My last blog with 5 Questions & Answers all about caviar went down rather well, so here are another 5 Questions and Answers covering other aspects of caviar.

  1. Are there any traditions to eating caviar? (such as tableware, etc)

Yes. Caviar is traditionally served on ice. This leads some people to believe that if it is not ice cold at all times, it will immediately go off. This is not the case. It is served on ice as it tastes best that way. Try it at room temperature and you will see what I mean.

The other quirk when serving caviar is that metal spoons should not be used. Caviar spoons are normally made of Mother-of-Pearl or horn. This is not due to tradition, but for the good reason that caviar reacts to metal and quickly becomes tainted. Gold does not have this affect. It is worth noting that metal caviar tins do not spoil caviar as they have a plastic veneer.

  1. Why does caviar cost so much compared to fish?

The main reason is the lead in time before production can actually take place. The smaller sturgeon species will not produce caviar until they are 7-8 years old. The larger the fish, the longer it takes, with Beluga not producing caviar until c18 years of age.

Then there is the good old supply & demand graph. When wild stocks collapsed, the supply was very limited and prices were very high. Now that there is more and more farmed caviar on the market, prices have eased considerably.

  1. Is there such thing as vegetarian/vegan caviar?

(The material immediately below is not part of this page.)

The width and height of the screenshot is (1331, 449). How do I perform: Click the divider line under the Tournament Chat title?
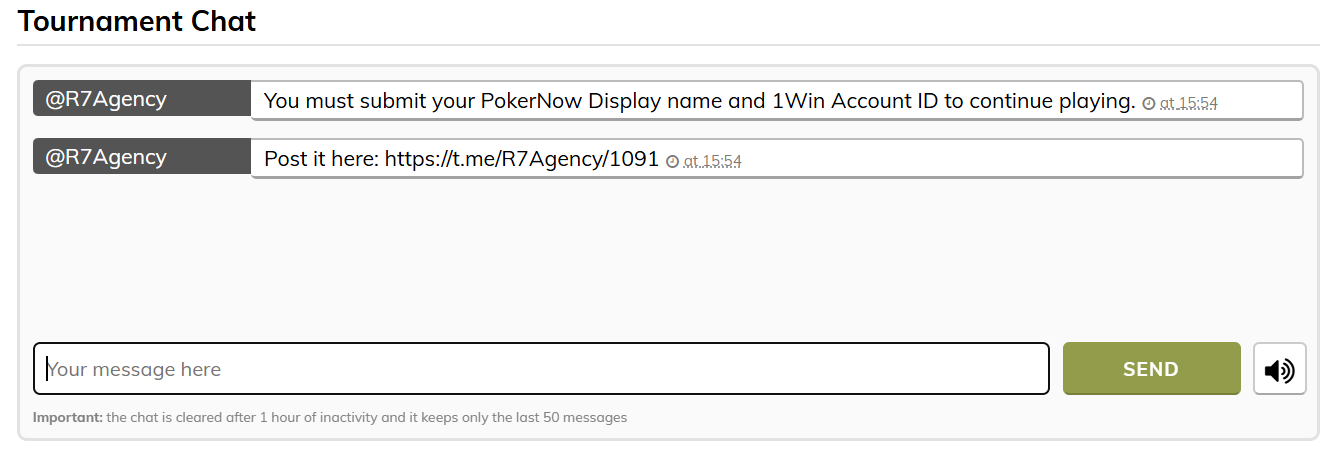tap(668, 45)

Strictly speaking, no. Caviar should refer only to sturgeon roe, although I don’t mind it being applied to other fish roe provided that it is clearly labelled. However, applying the name to some mashed up vegetative matter is going too far.

For some reason, several people have thought it to be a good idea to manufacture “vegetarian caviar” using the spherification process and normally seaweed gum. At best the results are inoffensive. At worst, they are revolting. If you can imagine a half-digested jelly baby covered in salt, you will get the gist.

  1. What drinks pair well with caviar?

Neat iced vodka and champagne immediately spring to mind, with the former being my preference. A clean, crisp dry white wine also works well. Cold, crisp lager can also work, which surprises people.

Whatever your preference, the drink should clear the palate between mouthfuls of caviar. It should not leave a flavor in the mouth which will compete with the caviar flavour.

  1. How long does caviar keep for?

Caviar will keep for much longer than many people realise. The exact length of time will depend on the salt content, additional preservative, tin size and fridge temperature. Caviar prepared in the Russian style will contain Borax, which preserves and further enhances the flavour.

It keeps best in large tins in our specialist fridges which run at around -2C. It will not freeze due to the salt content. Pasteurised caviar can keep for much longer, but the “cooking” process tends to degrade the caviar.

A domestic fridge will normally be running at around +5C, so I recommend that caviar is kept for no more than 4 weeks in a domestic fridge. It should be stored at the back of the fridge, where it is coldest. It should not be stored in the door, where it will be subject to temperature changes every time the door is opened. Ideally it should be stored domestically for as short a time as possible. Why take the risk of it degrading even fractionally?

Caviar should not be frozen as the eggs will burst and go to mush. Once a tin is opened, it should be refrigerated and finished within 48 hours. The eggs wont suddenly go off, but they will begin to dry out and go crunchy, which is not very nice.